Where there is another big competitor, I think they’ll gradually shift to using UltraViolet, just as CinemaNow did. Right now, there’s those who use UltraViolet, and there’s Google Play, Amazon Instant Video/Prime, and iTunes — and only the latter offers a non-streaming option. And maybe there are a few minor services out there using something else. But I think we’re heading to a time where both streaming services and download-and-play services are all using UltraViolet. Disney appears to be hedging their bets with their own digital rights locker, Disney Movies Anywhere, but the way they’re doing it is to partner with just about everybody.

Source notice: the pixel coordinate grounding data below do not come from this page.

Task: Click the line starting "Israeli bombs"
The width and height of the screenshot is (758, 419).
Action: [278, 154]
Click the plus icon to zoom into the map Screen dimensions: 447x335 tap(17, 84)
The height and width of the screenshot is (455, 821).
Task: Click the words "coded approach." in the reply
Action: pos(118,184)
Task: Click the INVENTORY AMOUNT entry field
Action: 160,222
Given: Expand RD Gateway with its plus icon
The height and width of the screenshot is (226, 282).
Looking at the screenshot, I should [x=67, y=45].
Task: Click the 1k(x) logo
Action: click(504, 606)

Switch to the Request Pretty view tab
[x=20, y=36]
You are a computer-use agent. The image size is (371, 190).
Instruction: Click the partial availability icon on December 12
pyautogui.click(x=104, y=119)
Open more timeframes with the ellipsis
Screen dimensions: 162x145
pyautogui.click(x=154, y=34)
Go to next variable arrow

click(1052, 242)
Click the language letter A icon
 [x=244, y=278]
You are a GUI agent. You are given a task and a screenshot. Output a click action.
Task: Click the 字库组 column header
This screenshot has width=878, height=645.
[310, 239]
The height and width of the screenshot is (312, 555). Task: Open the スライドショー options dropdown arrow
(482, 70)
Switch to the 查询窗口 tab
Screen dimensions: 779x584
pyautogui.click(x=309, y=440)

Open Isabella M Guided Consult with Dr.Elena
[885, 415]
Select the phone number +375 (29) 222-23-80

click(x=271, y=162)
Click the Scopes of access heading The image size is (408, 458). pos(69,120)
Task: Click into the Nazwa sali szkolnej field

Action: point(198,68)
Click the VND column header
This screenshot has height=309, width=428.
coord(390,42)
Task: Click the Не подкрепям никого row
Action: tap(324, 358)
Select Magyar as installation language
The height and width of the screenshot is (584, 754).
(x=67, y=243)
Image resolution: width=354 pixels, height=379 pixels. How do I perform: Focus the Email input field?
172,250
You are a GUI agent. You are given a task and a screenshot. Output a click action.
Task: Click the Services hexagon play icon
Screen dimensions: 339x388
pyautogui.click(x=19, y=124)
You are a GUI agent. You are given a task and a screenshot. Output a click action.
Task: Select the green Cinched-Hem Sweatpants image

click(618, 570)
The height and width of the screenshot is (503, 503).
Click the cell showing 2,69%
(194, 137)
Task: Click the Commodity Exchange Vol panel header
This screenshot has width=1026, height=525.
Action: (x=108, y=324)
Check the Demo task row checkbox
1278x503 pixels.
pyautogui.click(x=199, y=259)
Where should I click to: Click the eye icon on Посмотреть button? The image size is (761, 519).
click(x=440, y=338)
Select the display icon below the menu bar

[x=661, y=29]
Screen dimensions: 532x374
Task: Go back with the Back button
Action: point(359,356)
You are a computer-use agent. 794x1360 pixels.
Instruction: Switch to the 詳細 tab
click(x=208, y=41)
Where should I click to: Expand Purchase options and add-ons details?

They partnered first with iTunes, but within the year, they partnered with Google Play, and scarcely a week later with VUDU. Purchase once, watch anywhere, just as the name says. Google Play and iTunes don’t sell UltraViolet, but Disney has effectively said “Yes, you are.” And somehow I doubt this is the end of it.
More consolidation will be coming, and eventually we’ll probably be looking at one service, sold in multiple places. Which, for consumers, is overall a good thing. Just so long as they remember that some consumers need different playback options.